After joining a cluster, internal storage is lost

SergioRius

Renowned Member
Mar 11, 2015
22
1
68
I already have a Proxmox server. I've raised a new Proxmox server and before adding any service, I'm trying to add it as a node to the first one. So I copy the join info and launch it and it stays thinking. After some time I can see that in the background cluster info screen has appeared a message that says "Connection Error".But the join process seems to have ended, so I close the window and the node seems added to the cluster. Shows the other server and it appears in the Main server GUI.

The only problem it's that it has lost the main storage.

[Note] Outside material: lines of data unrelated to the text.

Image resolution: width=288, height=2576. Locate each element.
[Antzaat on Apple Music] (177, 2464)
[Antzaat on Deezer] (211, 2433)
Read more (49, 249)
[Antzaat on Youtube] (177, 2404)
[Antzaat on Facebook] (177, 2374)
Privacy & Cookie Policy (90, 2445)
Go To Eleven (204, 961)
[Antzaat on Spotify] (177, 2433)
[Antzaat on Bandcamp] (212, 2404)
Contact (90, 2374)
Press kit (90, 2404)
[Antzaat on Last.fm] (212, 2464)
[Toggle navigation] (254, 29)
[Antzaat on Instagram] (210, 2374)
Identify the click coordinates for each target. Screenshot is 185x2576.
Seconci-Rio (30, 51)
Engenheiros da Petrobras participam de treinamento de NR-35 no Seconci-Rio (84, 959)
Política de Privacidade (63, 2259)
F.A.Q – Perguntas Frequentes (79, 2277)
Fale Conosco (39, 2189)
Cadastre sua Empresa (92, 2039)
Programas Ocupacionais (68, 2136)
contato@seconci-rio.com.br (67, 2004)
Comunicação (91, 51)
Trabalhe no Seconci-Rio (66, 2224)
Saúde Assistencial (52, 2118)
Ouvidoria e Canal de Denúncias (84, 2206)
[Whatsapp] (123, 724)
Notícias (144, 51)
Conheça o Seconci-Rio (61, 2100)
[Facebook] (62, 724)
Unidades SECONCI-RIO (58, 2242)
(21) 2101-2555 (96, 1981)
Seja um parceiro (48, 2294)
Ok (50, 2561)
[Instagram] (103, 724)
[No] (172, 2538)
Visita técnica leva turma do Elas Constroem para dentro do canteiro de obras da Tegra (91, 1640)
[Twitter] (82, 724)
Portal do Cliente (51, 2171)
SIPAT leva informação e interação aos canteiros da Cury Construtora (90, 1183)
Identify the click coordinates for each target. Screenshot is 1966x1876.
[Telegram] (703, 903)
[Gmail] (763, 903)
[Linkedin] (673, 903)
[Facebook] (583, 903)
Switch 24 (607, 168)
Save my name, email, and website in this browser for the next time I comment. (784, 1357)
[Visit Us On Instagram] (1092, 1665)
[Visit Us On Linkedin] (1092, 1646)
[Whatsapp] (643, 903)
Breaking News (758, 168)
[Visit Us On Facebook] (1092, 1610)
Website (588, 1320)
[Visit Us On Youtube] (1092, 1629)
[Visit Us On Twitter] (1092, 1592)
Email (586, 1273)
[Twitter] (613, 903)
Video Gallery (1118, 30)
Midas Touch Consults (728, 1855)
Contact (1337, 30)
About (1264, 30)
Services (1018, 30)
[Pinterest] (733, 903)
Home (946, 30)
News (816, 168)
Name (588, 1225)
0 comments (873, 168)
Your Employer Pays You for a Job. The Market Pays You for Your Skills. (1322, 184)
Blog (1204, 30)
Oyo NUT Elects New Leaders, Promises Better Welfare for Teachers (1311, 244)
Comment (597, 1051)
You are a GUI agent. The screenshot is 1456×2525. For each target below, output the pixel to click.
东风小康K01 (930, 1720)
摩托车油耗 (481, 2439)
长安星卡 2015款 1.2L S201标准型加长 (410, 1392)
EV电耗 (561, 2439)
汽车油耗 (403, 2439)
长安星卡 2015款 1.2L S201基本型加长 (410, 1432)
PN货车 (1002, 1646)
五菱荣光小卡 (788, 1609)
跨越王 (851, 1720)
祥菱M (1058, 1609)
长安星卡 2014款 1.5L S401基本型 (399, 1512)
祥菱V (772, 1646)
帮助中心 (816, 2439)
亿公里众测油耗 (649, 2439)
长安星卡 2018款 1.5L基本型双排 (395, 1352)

It says:
Code:
could not activate storage 'local-zfs', zfs error: cannot import 'rpool': no such pool available (500)

And logically adding any VM fails.Does anyone knows what is happening here? It is a blank new Proxmox instance (7.1-8)

Code:
# pvecm nodes

Membership information
----------------------
    Nodeid      Votes Name
         1          1 deathshadow (local)
         2          1 core
 
the storage.cfg of the joining node and the cluster were different, but only the pre-existing one from the cluster remains after joining.

you can add the missing storage entry over the GUI (Datacenter -> Storage), and limit both the newly added and any pre-existing local storages to their respective nodes.
 
the storage.cfg of the joining node and the cluster were different, but only the pre-existing one from the cluster remains after joining.

you can add the missing storage entry over the GUI (Datacenter -> Storage), and limit both the newly added and any pre-existing local storages to their respective nodes.
Hi Fabian, thanks for your reply. And excuse, me for my lack of experience. I'm trying to move from another hipervisor solution and still don't know Proxmox enough.

With storage.cfg files being different, what do you mean? Being on different machines aren't them supposed to be different? (I imagine them as a config template-like fstab?)

> Even when it can't connect to the storage, it appears in the Datacenter-Storage and nodes child. But clicking on the contents brings the error.
Investigating on the console brings that rpool/data (local-zfs) does not exist and there are no pools.

> Could it be that Proxmox installer for this new node formats with ext4+lvm by default and I should change it to zfs?

I'll try to add that missing storage as you say, but don't know if I'll be able if there isn't a selector or preexisting choices.
By local limiting you mean simply not checking share?
> I haven't been able to do anything. No zfs pools available.

There two circumstances that could cause this problem... one is that the existing server is a "network" server. It does host a pfsense VM and DNS and some other related things. Router is configured as a stick, so it has a trunk interface and it's "main" vlan is to say 3.
The new node will be an automation server and it's untagged to vlan 5. I didn't think that should be related because the first is the gateway and as for the moment there aren't any rules on the fw. Unless the fact that the gateway is a VM has something to do.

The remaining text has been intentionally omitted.